Wednesday 2 March 2016

'Just' a mum?

The Kraken: plotting world domination


'I'm not just a mum, I'm me too, and I was me long before I became a mum. I love my kids more than anything in the world, but as I lie here next to my sleeping child, I'm crying because I feel like a shitty mum for missing my old self.'

I'm paraphrasing here, but this is something I read in the last week on Facebook. It struck a chord to the extent that I replied, commenting how I often felt the same, hoping to make the author of the post feel less isolated. But instead, this happened.

'I know someone who'd give anything to be 'just a mum'.'

A reply from someone else - and it made me feel really angry. What followed were some very carefully chosen words from both myself and several others in defence of the original author, but at the time I couldn't quite nail exactly why it upset me so much.

Some days later I think I know why, and because I'm a pedantic weirdo I'm going to list it out.
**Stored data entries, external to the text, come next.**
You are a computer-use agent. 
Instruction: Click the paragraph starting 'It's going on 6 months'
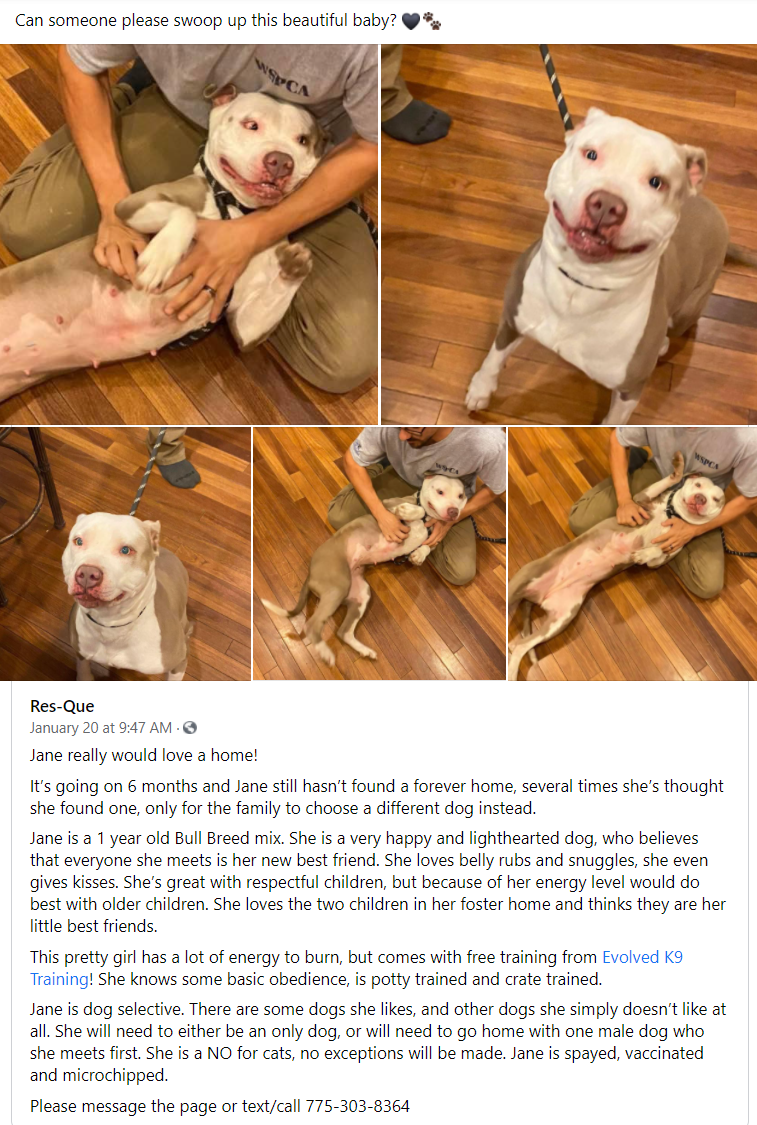pyautogui.click(x=377, y=797)
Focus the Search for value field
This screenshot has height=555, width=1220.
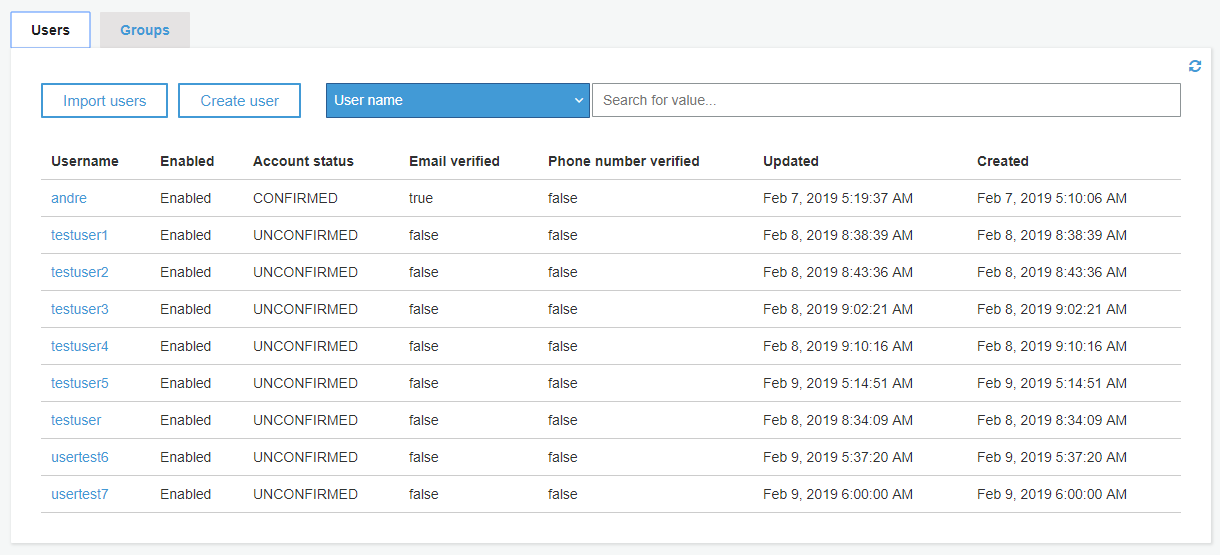click(x=886, y=100)
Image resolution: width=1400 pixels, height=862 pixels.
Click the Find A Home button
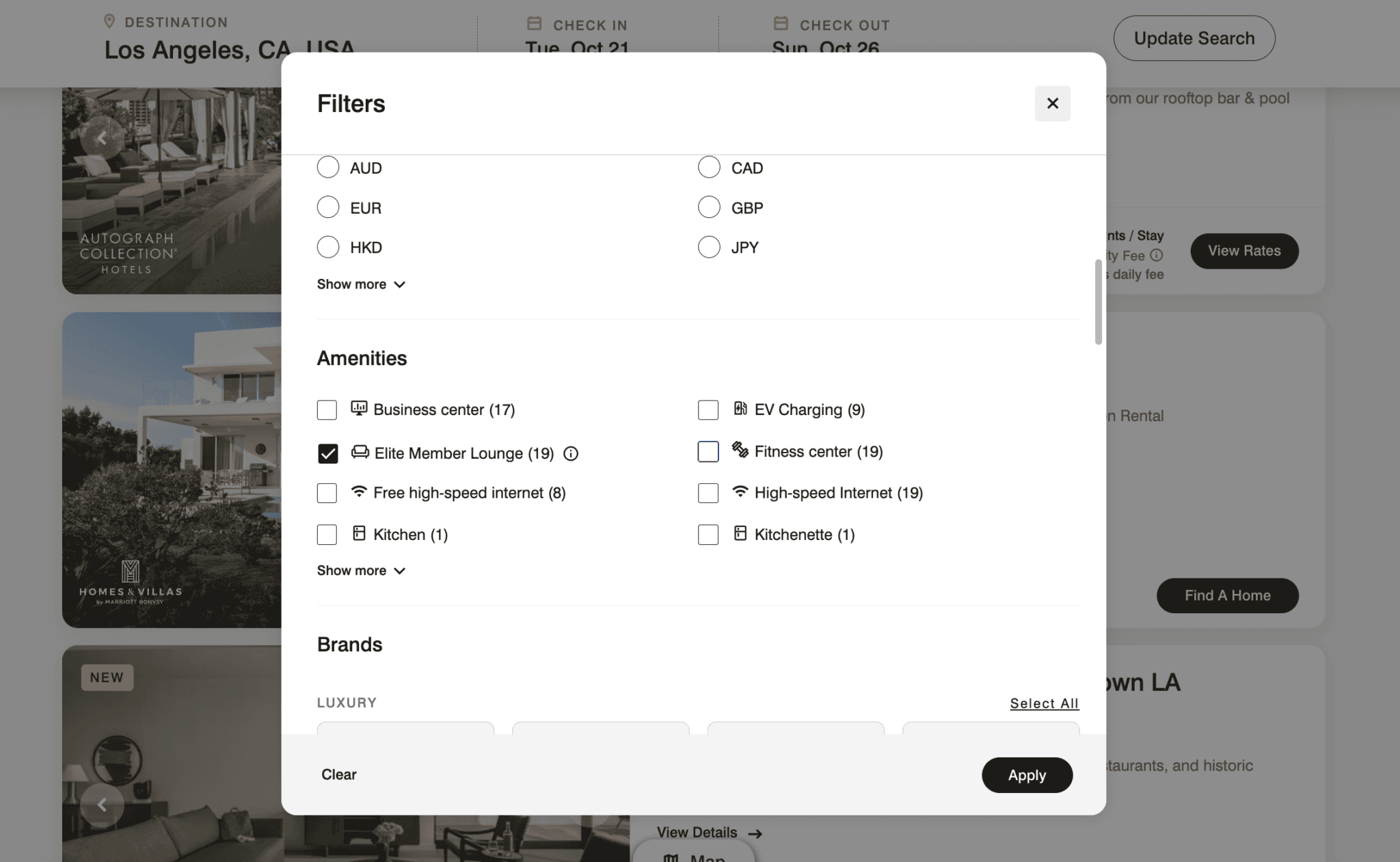(x=1226, y=595)
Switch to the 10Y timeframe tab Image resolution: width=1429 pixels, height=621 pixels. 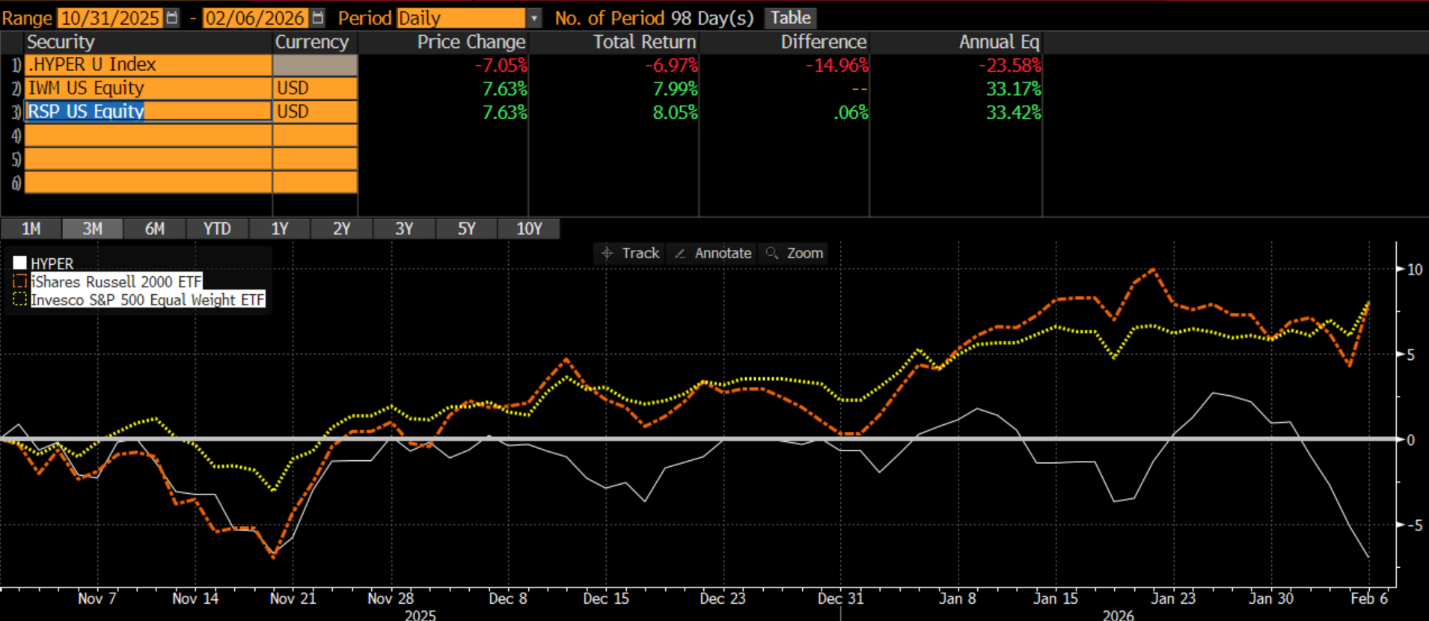coord(529,228)
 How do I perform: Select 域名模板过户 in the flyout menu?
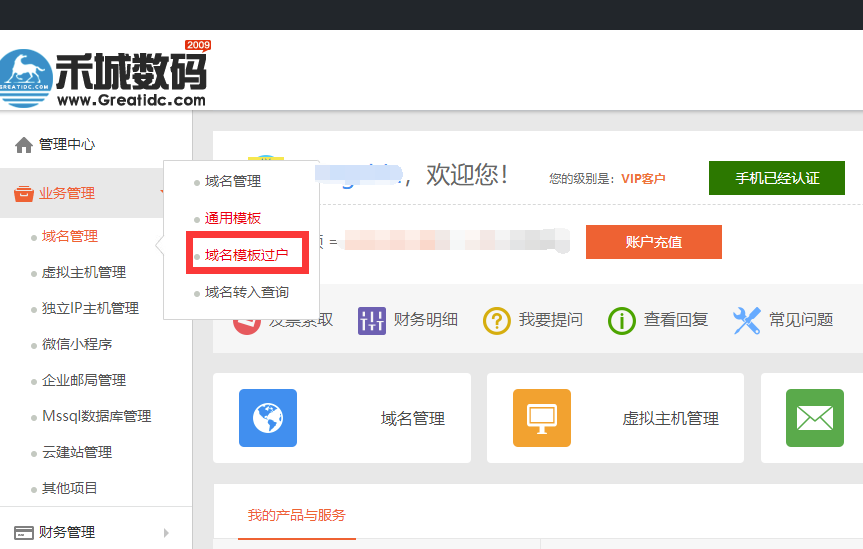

1. By saying you're not 'just a mum' does not mean you don't love your child(ren). And it doesn't mean you wish you weren't a mum, or that others who're full-time, stay at home mums are lesser human beings. It means that some people enjoy doing a variety of things, and although being a mum is very time-consuming, fantastic, challenging, joyful, surprising and exciting thing - it's not necessarily the only thing some women want to do/be. AND THAT IS OKAY.

2. Before I had the Kraken, I would've given anything to be a mum too. It wasn't a straight-forward path for me to have him, so I know the struggle and heartache that can accompany the journey to having a baby. But the fact that many women struggle to have a baby doesn't mean that once you do, you can't miss your old self and life. They are two separate things.

3. I miss my old self too. Badly, some days. So badly that I sometimes wonder if I'm developing post-natal depression, or whether I should see a doctor. But the feeling always passes and I 'm happy and fine again, and put it down to the highs and lows of finding my feet in this new world. It's just such an odd world, and a small one sometimes, especially when the highlight of your day is a walk to the nearest supermarket. And you don't really need anything, except just to leave the house.

I guess the crux of it is that I don't have to justify wanting to do more than just be a mum to the Kraken. He totally and utterly fills my heart and hands, but my head needs more. The truth is, I love my job too - I work in publishing, and the ridiculously hectic and mentally stimulating environment keeps every single neurone busy, every second of the working day. And I love the people I work with, I've never had so many genuine friendships with lovely, brilliant people that I now miss dearly.

But would I swap back to my old life? Never. I mean, I'd love to fit back into the wardrobe of my old life, but not if it meant not having the Kraken. Take a look at that little face. Enough said.

So no, I'm not 'just a mum', I'm dozens of other things too. And that's just dandy.